### What needs to be done:
For this exercise, restate word for word only the lines from the one containing "At what coordinates should I click to accomplish: Click the Undo" through the last line below. Pictures do not get copied.

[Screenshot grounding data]
▼

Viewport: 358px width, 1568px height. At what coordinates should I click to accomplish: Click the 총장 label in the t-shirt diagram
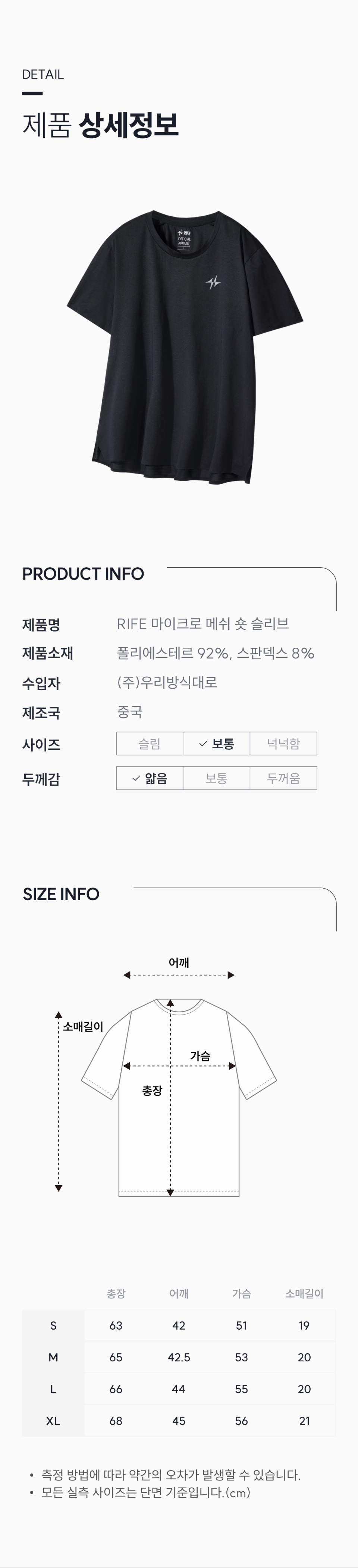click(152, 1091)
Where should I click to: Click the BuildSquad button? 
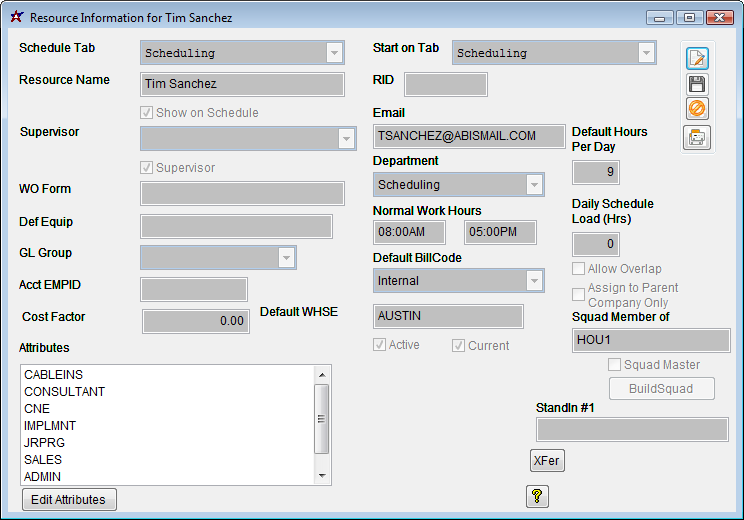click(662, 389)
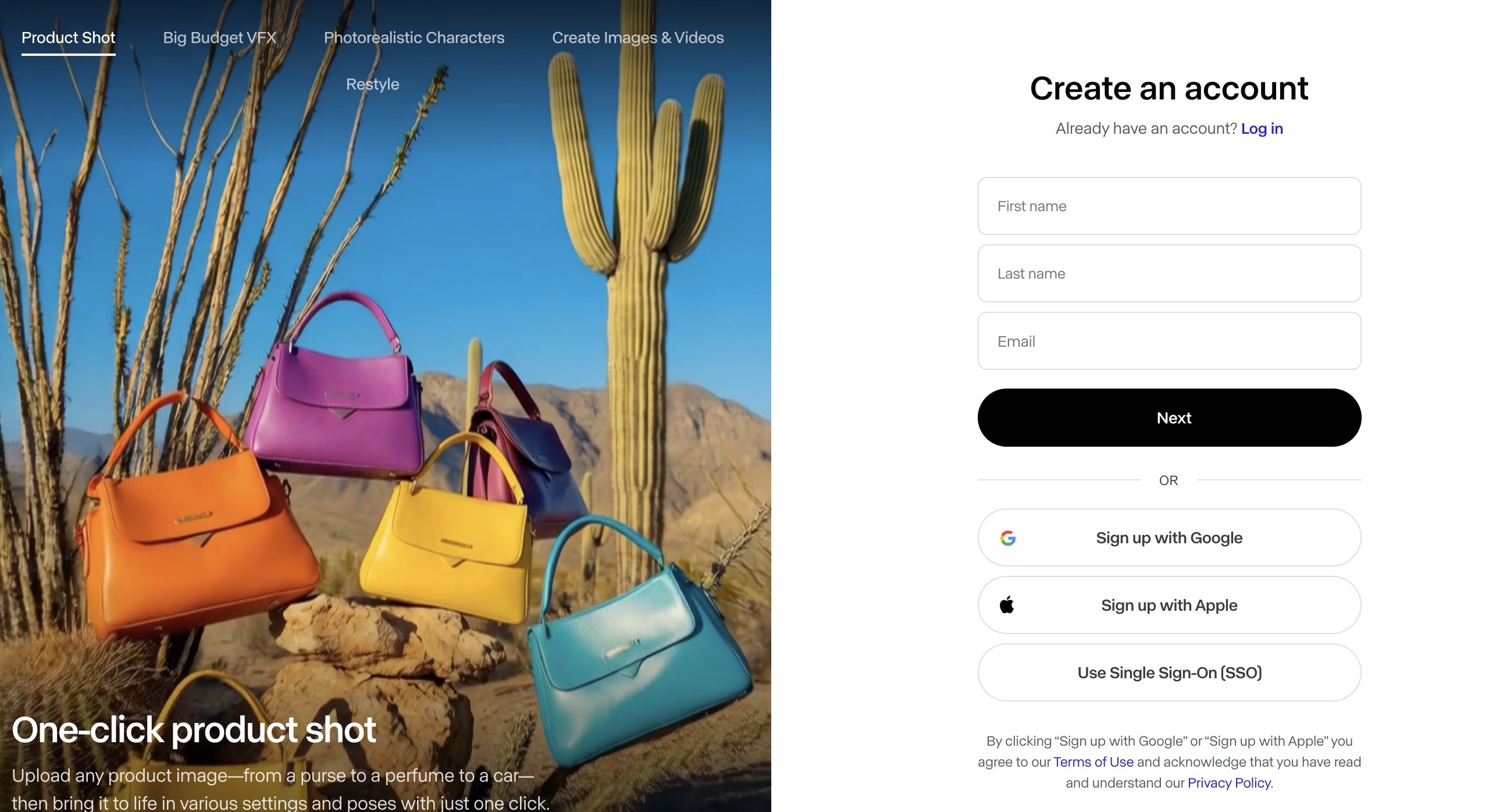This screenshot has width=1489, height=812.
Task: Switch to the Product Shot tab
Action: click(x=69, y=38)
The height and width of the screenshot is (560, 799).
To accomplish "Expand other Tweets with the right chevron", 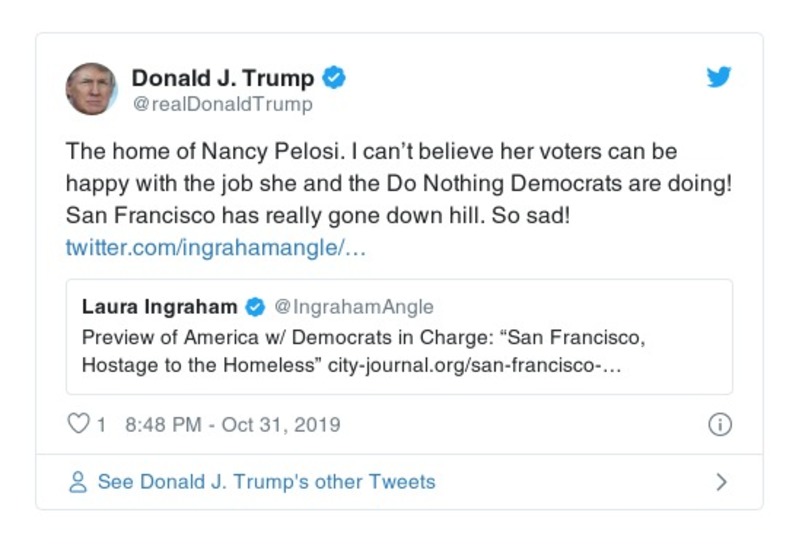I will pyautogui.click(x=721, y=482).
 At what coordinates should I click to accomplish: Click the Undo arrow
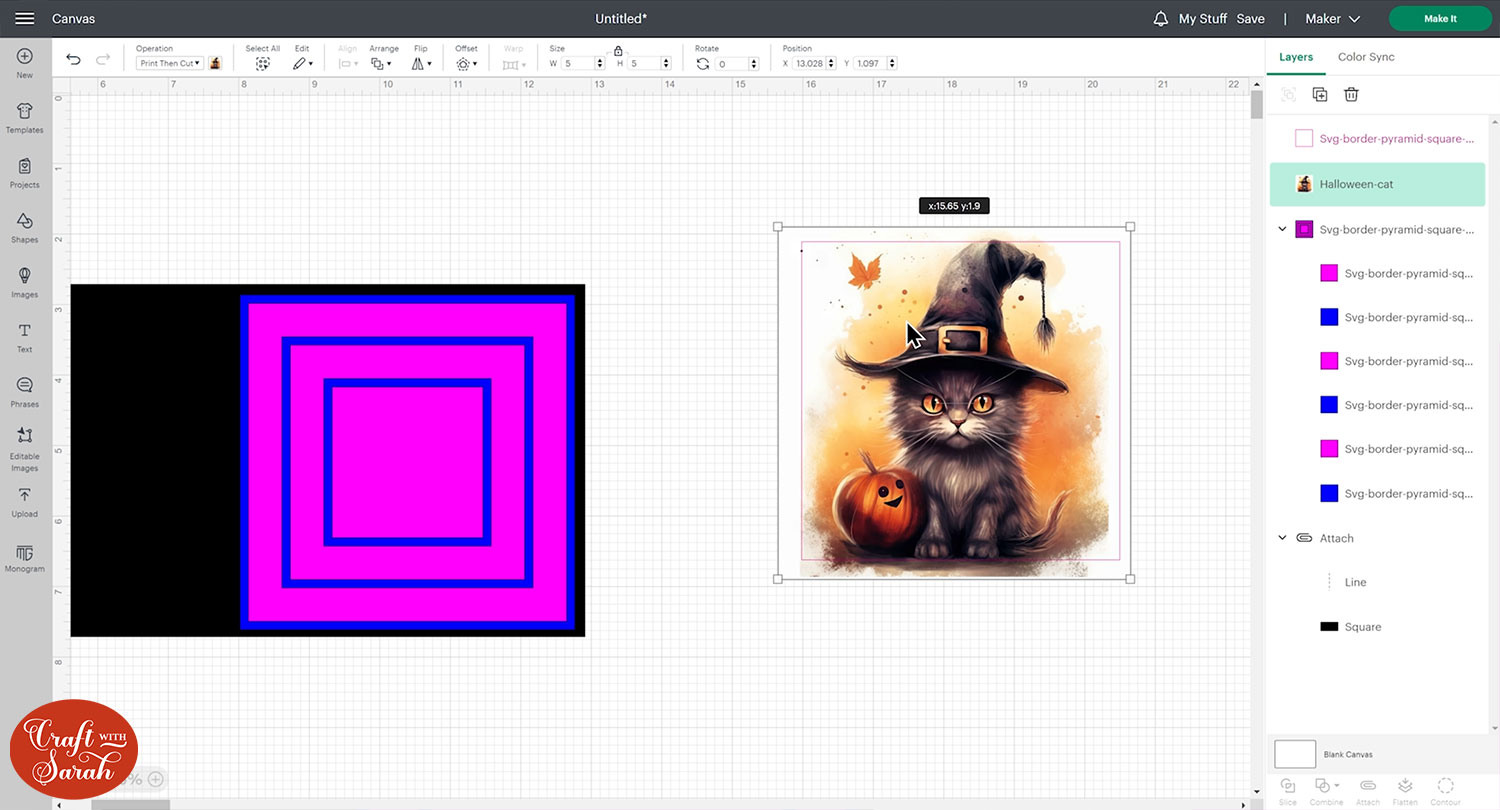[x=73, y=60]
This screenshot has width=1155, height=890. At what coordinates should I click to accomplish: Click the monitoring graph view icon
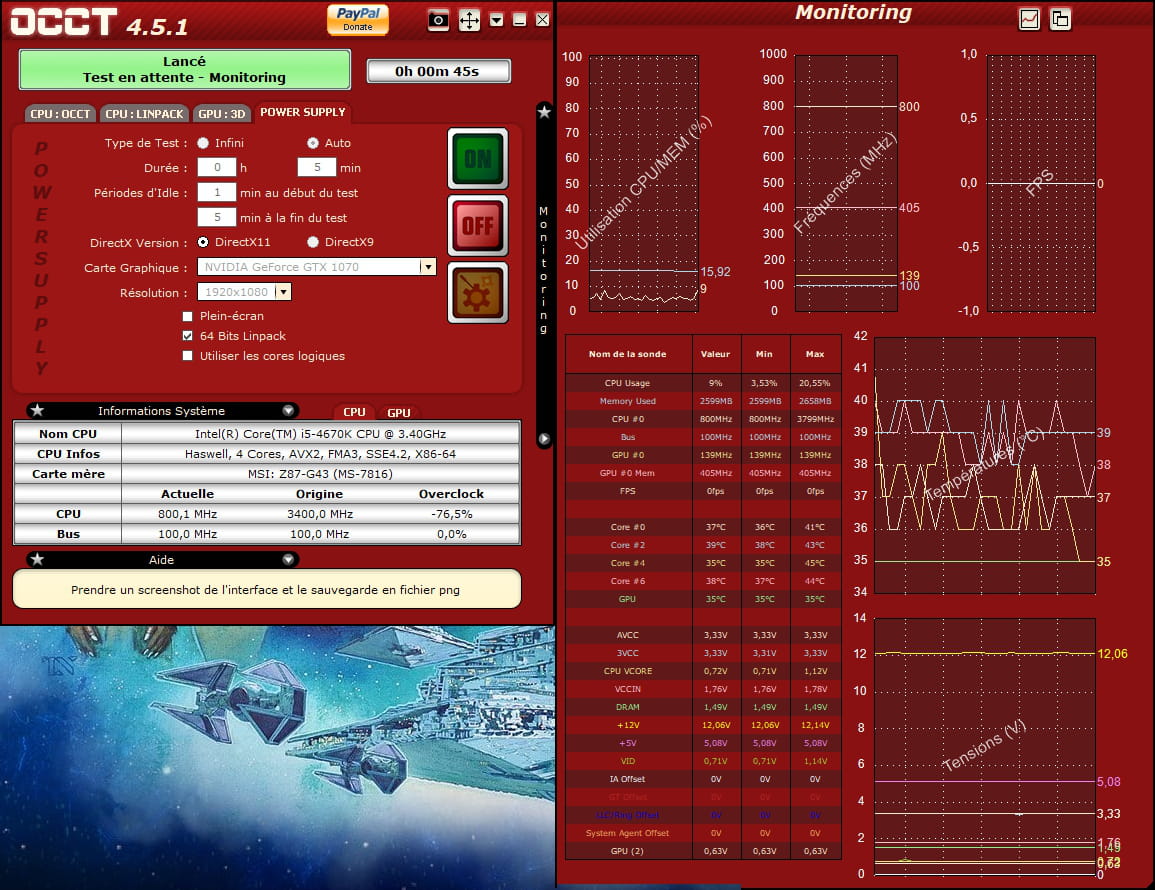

▲

### Task response:
 At what coordinates should I click to accomplish: Click the Undo arrow
[x=73, y=60]
This screenshot has width=1155, height=890. At what coordinates should I click to accomplish: Click the monitoring graph view icon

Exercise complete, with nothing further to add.